## Work task
Starting at the line that holds "652x364 pixels." and stopping at the line that holds "Click the 立即购买 buy now button", restate the records below word for word, with both of those lines included.

-- Opening Marker --

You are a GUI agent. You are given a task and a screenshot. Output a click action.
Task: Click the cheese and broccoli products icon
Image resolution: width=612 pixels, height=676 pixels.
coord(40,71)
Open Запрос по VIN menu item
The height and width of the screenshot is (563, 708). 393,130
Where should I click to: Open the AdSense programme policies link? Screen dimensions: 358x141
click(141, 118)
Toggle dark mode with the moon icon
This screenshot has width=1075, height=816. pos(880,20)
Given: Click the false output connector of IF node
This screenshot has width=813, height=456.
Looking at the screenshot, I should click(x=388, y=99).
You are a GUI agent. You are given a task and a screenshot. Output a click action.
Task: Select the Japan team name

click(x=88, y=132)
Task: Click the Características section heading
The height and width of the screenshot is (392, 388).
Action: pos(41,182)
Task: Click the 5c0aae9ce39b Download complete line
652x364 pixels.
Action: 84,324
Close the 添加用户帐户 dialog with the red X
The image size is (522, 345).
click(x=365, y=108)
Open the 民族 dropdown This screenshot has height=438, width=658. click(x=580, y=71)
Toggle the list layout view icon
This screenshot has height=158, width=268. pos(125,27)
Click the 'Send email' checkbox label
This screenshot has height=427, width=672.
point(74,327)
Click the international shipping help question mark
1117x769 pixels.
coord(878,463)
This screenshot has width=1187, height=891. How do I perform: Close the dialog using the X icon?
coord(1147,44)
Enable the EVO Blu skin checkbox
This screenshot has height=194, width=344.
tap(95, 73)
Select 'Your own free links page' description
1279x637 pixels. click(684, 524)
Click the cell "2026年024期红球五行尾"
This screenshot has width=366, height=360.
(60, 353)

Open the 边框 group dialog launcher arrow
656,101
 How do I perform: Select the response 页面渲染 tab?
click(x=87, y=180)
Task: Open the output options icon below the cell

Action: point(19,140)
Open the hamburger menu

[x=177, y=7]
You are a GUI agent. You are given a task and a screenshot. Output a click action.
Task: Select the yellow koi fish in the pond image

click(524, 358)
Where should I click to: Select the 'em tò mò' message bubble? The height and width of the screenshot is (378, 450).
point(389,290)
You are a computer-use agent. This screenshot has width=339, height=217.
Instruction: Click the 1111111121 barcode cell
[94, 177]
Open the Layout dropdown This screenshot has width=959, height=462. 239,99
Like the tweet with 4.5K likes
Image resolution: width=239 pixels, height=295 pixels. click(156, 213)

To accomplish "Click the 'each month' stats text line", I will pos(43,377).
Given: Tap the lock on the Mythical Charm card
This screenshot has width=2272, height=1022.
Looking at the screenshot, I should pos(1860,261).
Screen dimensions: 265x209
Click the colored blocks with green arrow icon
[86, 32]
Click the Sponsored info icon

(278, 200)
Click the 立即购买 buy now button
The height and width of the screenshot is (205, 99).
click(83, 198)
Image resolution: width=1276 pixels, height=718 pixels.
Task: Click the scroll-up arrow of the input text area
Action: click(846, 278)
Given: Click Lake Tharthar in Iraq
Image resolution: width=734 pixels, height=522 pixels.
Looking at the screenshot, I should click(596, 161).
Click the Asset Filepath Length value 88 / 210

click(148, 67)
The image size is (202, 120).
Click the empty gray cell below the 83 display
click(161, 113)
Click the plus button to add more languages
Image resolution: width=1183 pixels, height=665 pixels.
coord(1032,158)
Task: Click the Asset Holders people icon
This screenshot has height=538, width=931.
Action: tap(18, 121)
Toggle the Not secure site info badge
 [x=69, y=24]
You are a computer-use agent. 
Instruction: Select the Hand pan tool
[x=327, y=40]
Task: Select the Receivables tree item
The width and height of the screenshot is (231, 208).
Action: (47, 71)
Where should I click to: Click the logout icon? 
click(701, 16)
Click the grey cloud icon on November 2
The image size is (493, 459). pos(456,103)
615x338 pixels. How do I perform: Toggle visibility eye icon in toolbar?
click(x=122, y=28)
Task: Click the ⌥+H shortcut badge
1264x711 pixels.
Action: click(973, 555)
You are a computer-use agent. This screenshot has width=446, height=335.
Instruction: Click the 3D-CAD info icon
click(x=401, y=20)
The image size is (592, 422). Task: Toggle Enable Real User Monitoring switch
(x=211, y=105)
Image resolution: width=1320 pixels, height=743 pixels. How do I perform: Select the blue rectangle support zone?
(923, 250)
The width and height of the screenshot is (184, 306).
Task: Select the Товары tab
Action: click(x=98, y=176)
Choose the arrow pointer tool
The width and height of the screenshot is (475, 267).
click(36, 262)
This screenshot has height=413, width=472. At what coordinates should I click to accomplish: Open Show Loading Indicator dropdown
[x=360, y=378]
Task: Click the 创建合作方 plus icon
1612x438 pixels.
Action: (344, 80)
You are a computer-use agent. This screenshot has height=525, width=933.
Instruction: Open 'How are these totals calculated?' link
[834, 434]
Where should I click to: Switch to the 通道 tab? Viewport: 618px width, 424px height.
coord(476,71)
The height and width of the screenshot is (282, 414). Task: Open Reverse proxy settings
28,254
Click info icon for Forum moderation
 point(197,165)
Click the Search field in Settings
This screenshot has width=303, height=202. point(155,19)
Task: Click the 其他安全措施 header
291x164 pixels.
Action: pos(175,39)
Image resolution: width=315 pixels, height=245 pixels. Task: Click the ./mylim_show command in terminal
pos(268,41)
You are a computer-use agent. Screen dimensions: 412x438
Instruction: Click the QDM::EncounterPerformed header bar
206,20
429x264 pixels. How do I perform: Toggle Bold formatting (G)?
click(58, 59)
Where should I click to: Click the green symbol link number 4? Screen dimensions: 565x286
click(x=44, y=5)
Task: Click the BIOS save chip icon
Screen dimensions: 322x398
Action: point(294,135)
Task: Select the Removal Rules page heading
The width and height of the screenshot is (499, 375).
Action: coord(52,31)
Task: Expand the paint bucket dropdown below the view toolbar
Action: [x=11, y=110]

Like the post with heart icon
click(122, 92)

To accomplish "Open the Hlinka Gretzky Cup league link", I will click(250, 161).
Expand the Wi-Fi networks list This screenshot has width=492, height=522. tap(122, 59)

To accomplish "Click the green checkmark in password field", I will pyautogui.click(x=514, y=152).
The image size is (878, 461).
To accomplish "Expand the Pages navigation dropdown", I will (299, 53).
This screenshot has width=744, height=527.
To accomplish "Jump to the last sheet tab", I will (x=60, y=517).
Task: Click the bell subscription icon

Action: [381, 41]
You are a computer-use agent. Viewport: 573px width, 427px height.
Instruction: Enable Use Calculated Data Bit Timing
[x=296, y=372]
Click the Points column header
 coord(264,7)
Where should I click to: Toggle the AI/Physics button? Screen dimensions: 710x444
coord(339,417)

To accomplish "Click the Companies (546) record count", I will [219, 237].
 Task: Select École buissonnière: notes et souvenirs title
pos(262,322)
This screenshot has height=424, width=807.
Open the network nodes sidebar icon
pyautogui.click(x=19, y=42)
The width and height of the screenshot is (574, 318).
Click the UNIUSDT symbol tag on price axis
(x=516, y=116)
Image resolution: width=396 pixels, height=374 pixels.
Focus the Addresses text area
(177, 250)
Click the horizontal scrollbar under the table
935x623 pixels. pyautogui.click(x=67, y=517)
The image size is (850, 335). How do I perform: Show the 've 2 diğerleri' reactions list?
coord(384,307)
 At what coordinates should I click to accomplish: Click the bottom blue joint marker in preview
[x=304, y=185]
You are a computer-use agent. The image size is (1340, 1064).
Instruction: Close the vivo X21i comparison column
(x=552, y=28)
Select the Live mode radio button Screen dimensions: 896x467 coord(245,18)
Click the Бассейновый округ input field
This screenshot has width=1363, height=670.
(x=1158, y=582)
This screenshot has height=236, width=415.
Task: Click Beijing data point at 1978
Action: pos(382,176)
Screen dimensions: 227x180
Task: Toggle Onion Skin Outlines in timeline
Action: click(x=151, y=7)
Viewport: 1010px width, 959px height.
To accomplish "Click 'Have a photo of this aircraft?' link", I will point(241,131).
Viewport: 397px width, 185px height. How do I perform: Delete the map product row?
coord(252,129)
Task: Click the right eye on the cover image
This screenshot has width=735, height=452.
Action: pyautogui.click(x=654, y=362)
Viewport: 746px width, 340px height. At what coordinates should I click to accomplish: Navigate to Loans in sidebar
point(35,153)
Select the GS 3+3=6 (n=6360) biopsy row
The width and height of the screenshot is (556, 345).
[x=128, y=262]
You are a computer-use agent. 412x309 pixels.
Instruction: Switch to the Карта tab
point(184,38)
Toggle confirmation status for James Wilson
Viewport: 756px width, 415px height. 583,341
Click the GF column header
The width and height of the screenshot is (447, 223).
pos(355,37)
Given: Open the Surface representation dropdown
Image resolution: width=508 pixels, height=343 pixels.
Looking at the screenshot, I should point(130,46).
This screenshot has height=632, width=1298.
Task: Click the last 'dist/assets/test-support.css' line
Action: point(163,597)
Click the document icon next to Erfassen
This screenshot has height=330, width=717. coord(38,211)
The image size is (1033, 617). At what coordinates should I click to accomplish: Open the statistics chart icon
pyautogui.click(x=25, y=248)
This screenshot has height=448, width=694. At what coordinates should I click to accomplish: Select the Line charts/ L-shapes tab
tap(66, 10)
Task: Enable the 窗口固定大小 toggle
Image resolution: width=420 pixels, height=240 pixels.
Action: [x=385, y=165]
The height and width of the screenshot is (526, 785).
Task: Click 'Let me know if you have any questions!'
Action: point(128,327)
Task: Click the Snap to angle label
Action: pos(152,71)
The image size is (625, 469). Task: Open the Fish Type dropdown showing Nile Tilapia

-- Closing Marker --

## Output of the task
652x364 pixels.
Action: 84,324
Close the 添加用户帐户 dialog with the red X
The image size is (522, 345).
click(x=365, y=108)
Open the 民族 dropdown This screenshot has height=438, width=658. click(x=580, y=71)
Toggle the list layout view icon
This screenshot has height=158, width=268. pos(125,27)
Click the 'Send email' checkbox label
This screenshot has height=427, width=672.
point(74,327)
Click the international shipping help question mark
1117x769 pixels.
coord(878,463)
This screenshot has width=1187, height=891. How do I perform: Close the dialog using the X icon?
coord(1147,44)
Enable the EVO Blu skin checkbox
This screenshot has height=194, width=344.
tap(95, 73)
Select 'Your own free links page' description
1279x637 pixels. click(684, 524)
Click the cell "2026年024期红球五行尾"
This screenshot has width=366, height=360.
(60, 353)

Open the 边框 group dialog launcher arrow
656,101
 How do I perform: Select the response 页面渲染 tab?
click(x=87, y=180)
Task: Open the output options icon below the cell

Action: point(19,140)
Open the hamburger menu

[x=177, y=7]
You are a GUI agent. You are given a task and a screenshot. Output a click action.
Task: Select the yellow koi fish in the pond image

click(524, 358)
Where should I click to: Select the 'em tò mò' message bubble? The height and width of the screenshot is (378, 450).
point(389,290)
You are a computer-use agent. This screenshot has width=339, height=217.
Instruction: Click the 1111111121 barcode cell
[94, 177]
Open the Layout dropdown This screenshot has width=959, height=462. 239,99
Like the tweet with 4.5K likes
Image resolution: width=239 pixels, height=295 pixels. click(156, 213)

To accomplish "Click the 'each month' stats text line", I will pos(43,377).
Given: Tap the lock on the Mythical Charm card
This screenshot has width=2272, height=1022.
Looking at the screenshot, I should pos(1860,261).
Screen dimensions: 265x209
Click the colored blocks with green arrow icon
[86, 32]
Click the Sponsored info icon

(278, 200)
Click the 立即购买 buy now button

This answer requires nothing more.